### What to produce
Please read the article below about the soldier and his daughters. What did Holly and Ellena wear to the Remembrance Sunday services?

### Extract provided

+++

A SOLDIER who was told he had a five per cent chance of ever becoming a father after being injured in Afghanistan, has spoken of his pride after his two daughters paid their respects at the St Helens Remembrance Sunday service.

Tony Williams, from Laffak, was working a Corporal in the Queen Alexandria’s Royal Army Nursing Corps based in Afghanistan in 2010 when he was severely injured.

He survived being hit by an exploding grenade while on duty – but a month later he was shot six times as he tended to an injured comrade.

One bullet went through the shoulder, two hit his body armour and one fractured his hip, which then ricocheted off his spine.

He said: “I saw people injured and couldn’t just leave them so I gave my rifle away to a colleague and went to help.

“As I went to turn him over and put him in the recovery position, I was shot in my left hip and abdomen and it ricocheted into my spine and I was instantly paralysed from the waist down.

St Helens Star:

Tony with his daughters

“I was in a medically induced coma for a week and was woken up to the news that I wouldn't be able to walk again and less than five per cent chance in having kids.

“After that grenade had hit me, I thought of my life and that I had no legacy, I wanted a family of my own and now I was told I’d never have that.

“But three years later it was a miracle and I found out I was going to be a dad.

“I cried so much and just burst into tears, I didn’t think I’d ever feel that and then when Holly was born it meant so much more what those men did for me over there, I’m here because of them and so was she. A year and two days later Ellena was born and the pride I have for both of them makes everything I’ve been through worthwhile.”

St Helens Star:

Tony in Afghanistan

On Sunday, November 10, Tony, now walking, took Holly, five and Ellena, four, to the Remembrance Sunday services each wearing miniatures of his medals, red coats and berets.

Tony, now 35, added: “Seeing my girls remembering not just the men who helped daddy but all the men who did so much to help others and had to go to heaven early, meant so much to me.

“They are so proud, because they know that my story is their story. They are only here because of those men who helped me over there.

“To see them excited just meant the world to me.

“It’s important we explain to young people, in a way they can understand, what it’s about.

“Since coming home Remembrance Sunday has been a difficult day for me, but now I will always think back to my girls full of pride and it’s not a sad day anymore it is a proud one of our story that got us here.”

+++

### Pixel coordinate grounding data
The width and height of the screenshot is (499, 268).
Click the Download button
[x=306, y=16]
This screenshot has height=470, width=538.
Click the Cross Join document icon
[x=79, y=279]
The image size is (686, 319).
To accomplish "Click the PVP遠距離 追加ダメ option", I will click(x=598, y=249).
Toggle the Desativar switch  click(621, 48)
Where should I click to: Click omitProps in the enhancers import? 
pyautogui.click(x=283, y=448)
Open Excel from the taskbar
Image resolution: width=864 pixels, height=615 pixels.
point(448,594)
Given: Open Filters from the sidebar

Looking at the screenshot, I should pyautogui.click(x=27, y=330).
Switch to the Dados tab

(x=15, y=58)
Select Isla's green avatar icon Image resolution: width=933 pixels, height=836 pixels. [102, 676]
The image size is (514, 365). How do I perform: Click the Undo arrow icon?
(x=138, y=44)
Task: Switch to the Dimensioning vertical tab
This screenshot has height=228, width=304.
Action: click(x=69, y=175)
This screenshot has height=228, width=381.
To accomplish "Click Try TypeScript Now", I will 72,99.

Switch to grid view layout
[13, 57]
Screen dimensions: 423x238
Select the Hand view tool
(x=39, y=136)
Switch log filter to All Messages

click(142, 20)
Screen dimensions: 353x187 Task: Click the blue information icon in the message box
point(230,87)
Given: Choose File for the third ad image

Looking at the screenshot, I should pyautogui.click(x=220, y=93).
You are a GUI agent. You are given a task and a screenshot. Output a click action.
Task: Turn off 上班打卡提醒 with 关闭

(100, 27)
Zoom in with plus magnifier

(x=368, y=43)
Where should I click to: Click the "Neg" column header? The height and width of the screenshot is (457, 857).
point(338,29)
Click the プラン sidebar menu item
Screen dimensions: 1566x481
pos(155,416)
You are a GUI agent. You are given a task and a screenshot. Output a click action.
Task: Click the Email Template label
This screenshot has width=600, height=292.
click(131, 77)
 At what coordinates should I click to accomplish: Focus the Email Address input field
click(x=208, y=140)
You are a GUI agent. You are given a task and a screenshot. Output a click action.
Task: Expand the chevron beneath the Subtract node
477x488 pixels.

+++

### Exercise answer
Each wore miniatures of his medals, red coats and berets.